-
Re: wpadki....
Jak byłem w drugiej klasie podstawówki to biegłem do sali i potknąłem się o nogę jakiegoś kolesia. Efekt:odłamany kawalek prawej(?) jedynki.
W zeszłe ferie zjeżdżałem na krechę z jakiegoś tam niby niebezpiecznego stoku. Zaczynał się prawie pionową ścianą a potem już bylo normalnie. Ale, że ślepota nie boli nie zauważyłem, że na dole są muldy. No to jadę na krechę, znajomi się gapią i nagle już na muldach myślę, nie będę chamował bo się wyrąbię. Zauważyłem przed sobą kolesia na desce. Myślalem że go legalnie omine, ale ten nagle leciutko zjechal na lewo i walnąłem w niego brzuchem. Pojechaliśmy w dół 5 m wstalem i pojechałem dalej.

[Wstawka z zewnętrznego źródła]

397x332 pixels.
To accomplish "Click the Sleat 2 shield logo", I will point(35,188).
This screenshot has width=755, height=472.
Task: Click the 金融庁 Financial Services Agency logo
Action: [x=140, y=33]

U kumpla w październiku wsiadłem sobie na jego MZ 250. ***** nie powiedzial mi, że nie ma przedniego hamulca. Jadę po prostej i patrzę dalej troche nizej zakret, na liczniku 120 no to ja za hamulec i chcę Zwolnić a tu nic i sru się położyłem. Motor do rowu, ja wstałem z dziurą w łapie i za 10min. dzwoni ten kumpel. a ja do niego:stary w rowie siedzę. Dobrze że kask mi wepchnąl na łeb bo juz go nie chcialem to qwtedy by mnie tu raczej nie było.
-
Re: wpadki....
ja kiedyś po sylwestrze zgromadzilem proch po petardach i podpaliłem:/ cala ręka zwęglona:/ blizny zostaly
-
Re: wpadki....
Przy okazji czy spotkanie z naszą służbą zdrowia można nazwać wpadką?? Bo jak tak to zawdzięczam im piękną blizne.Debile mieli mi usunąć dosyć duże znamie i w to miejsce przeszczepić skóre.Niestety Jednak nie przeszczepili i szwy sie porozpadały, teraz mam blizne wielkości tego znamienia.
-
Re: wpadki....
1. Chciałem wrzucić petardę do kanału, nie poczułem ze ulatnia się z niego gaz, w momencie gdy pocierałem petardę o draskę kanał wybuchł, metalowy dekiel wyleciał w powietrze 5cm od mojej głowy, mnie odrzuciło (stracił bym na bank głowę), poparzyło mi rękę, spaliło kurtkę, zasłoniłem odruchowo twarz ręką i spaliło mi tylko brwi i włosy na głowie.
2. Chciałem wyskoczyć rowerem na skoczni której wcześniej nie widziałem, rozpędziłem się i nagle zobaczyłem ze za skocznia jest dziura, chciałem wyhamować ale się nie udało, wyleciałem na skoczni i przednim kołem w ta dziurę, przeleciałem przez kierownice i zarąbałem twarzą w ziemie.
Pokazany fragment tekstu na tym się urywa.